■ Required action:
Wherever a line of the data contains "header", copy that line.

■ Material for this exercise:
..........
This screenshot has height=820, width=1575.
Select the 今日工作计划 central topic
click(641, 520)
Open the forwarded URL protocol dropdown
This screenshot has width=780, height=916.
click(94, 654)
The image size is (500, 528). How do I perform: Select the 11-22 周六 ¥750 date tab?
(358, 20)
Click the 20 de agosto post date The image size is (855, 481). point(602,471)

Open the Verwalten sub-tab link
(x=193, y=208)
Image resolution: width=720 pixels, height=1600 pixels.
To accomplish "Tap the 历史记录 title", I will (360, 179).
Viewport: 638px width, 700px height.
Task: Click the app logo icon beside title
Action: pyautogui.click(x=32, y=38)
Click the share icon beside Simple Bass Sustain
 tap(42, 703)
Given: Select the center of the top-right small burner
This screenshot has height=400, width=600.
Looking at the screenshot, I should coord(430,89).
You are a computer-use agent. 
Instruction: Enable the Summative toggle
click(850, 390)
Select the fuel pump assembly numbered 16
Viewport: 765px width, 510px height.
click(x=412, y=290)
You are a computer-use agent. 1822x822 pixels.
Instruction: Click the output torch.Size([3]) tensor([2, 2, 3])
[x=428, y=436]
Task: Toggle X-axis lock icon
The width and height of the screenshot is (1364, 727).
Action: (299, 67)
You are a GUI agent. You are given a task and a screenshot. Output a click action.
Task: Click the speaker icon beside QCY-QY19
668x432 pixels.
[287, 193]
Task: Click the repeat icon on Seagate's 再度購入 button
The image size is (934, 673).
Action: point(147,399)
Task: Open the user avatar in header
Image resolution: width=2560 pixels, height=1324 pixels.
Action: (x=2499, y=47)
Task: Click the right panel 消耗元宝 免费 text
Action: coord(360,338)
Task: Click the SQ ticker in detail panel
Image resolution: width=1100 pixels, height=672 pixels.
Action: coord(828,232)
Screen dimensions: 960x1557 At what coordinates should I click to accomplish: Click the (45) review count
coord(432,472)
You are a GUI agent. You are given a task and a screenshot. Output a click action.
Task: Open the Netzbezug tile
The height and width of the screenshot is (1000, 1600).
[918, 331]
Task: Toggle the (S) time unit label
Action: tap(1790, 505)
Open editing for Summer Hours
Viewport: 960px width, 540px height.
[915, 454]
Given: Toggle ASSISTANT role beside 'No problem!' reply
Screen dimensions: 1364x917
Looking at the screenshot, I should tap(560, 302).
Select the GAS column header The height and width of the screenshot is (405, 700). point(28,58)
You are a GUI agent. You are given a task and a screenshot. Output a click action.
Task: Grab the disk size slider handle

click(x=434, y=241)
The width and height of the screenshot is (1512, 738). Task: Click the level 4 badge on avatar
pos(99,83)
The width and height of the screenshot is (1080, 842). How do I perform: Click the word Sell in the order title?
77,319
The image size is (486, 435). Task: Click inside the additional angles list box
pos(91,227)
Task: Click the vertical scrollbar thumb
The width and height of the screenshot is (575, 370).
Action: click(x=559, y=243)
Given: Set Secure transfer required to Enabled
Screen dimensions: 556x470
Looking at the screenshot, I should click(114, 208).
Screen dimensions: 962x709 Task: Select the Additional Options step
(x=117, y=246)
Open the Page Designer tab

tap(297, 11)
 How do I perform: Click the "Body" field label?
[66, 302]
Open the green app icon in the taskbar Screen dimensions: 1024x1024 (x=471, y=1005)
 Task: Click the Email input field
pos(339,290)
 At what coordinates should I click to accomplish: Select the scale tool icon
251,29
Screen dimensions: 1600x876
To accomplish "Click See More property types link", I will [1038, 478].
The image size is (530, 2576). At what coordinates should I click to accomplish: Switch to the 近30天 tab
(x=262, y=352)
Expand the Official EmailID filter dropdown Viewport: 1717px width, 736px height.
..........
■ Solution to the problem:
Task: Open the user avatar in header
Select the GAS column header The height and width of the screenshot is (405, 700). point(28,58)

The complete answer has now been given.